OpenBSD also still includes Unbound (/usr/sbin/unbound) as the standard local recursive resolver, and NSD (/usr/sbin/nsd) as the standard authoritative server.
People are probably less upset because it doesn't take the "systemd all the things" approach of getting rid of huge chunks of old stuff for what is ostensibly an init system. I don't have much of an issue with systemd (except binary logging; I hate that) and just put up with it, but the reasons for which people objected to systemd don't seem to extend to this.
The only connection that systemd-resolved has to the init system is the name prefix. Seems odd to praise the BSDs for developing everything in a single repo but faulting systemd for the same approach.
> Seems odd to praise the BSDs for developing everything in a single repo but faulting systemd for the same approach.
I think it is more accurate to say that the (supposed) problem with systemd's approach is actually tight coupling as opposed to a single repo.
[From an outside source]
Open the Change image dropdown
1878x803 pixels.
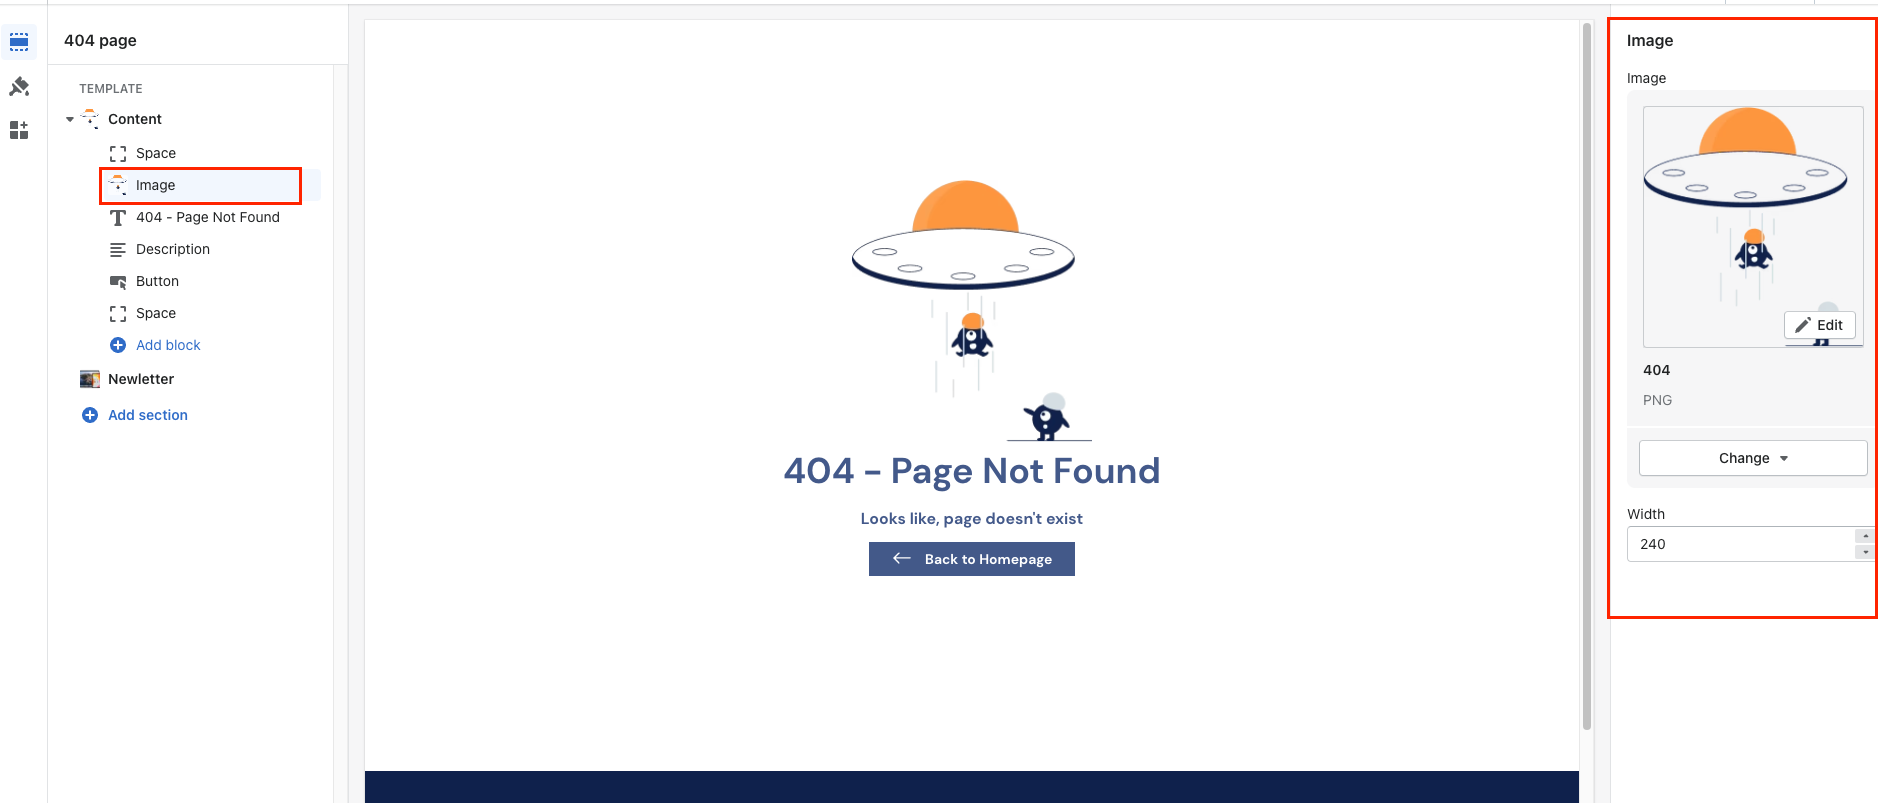pyautogui.click(x=1753, y=458)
OpenSSH, OpenSMTP, OpenBGPD, LibreSSL, Mandoc, the recent Unwind, etc, may all be in the same repo, but none depending on each other. Try taking systemd-resolved (or journald) and running it on its own.
If the various systemd "components" were actual components that could be swapped out for something else there would be fewer complains IMHO.
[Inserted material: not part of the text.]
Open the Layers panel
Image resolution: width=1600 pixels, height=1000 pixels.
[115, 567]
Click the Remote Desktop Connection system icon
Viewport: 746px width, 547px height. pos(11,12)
systemd-as-init-replacement is/was fine. systemd-as-kitchen-sink is where things went sideways.
And replace it with what? I genuinely don't know anything that exists right now that could replace it. Linux and ecosystem have a lot of IPC primitives but very few usable systems: I know of dbus and ip.
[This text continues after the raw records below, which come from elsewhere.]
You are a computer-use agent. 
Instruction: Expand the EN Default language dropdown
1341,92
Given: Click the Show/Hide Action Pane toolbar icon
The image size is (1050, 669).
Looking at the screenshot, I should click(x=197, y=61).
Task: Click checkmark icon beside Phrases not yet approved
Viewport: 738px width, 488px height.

I didn't praise them for that. It's more that I don't like the systemd way of making everything systemd. The difference is that the stuff openbsd develops is largely standalone applications, whereas systemd wants to take over the world and replace everything.
This makes it very hard to tweak a system, and I would again bring up the logging issue. Systemd-journald stores files in binary format, which is a pain. I was working on something where I accidentally bricked the system (VM, thankfully) due to configuring some in-depth security stuff. I mounted the disk and tried to read off the log, but couldn't. It's also a pain to replace it, and non-systemd alternatives are becoming increasingly poorly supported.
Systemd wants to take over temporary files, journaling, and much, much more. Many of the implementations are imperfect. That's fine; I understand it's hard to get that much right. Which is why I wish they made it easier to replace systemd components or didn't use it.
The init itself (units etc.) is good, and I actually like it. I just wish they got that polished, then made another, separate project if they thought they could do another piece better.
The assumption here is that the machine you're using to do the log analysis is also a Linux machine that uses systemd (and thus has a journalctl binary). This is not necessarily true.
A lot of the annoyance that some people have with the systemd crowd is that these kind of assumptions are made all over the place. The actual software is not bad (I really do prefer dealing with systemd units than writing shell scripts for each service) but it can be hard to get past.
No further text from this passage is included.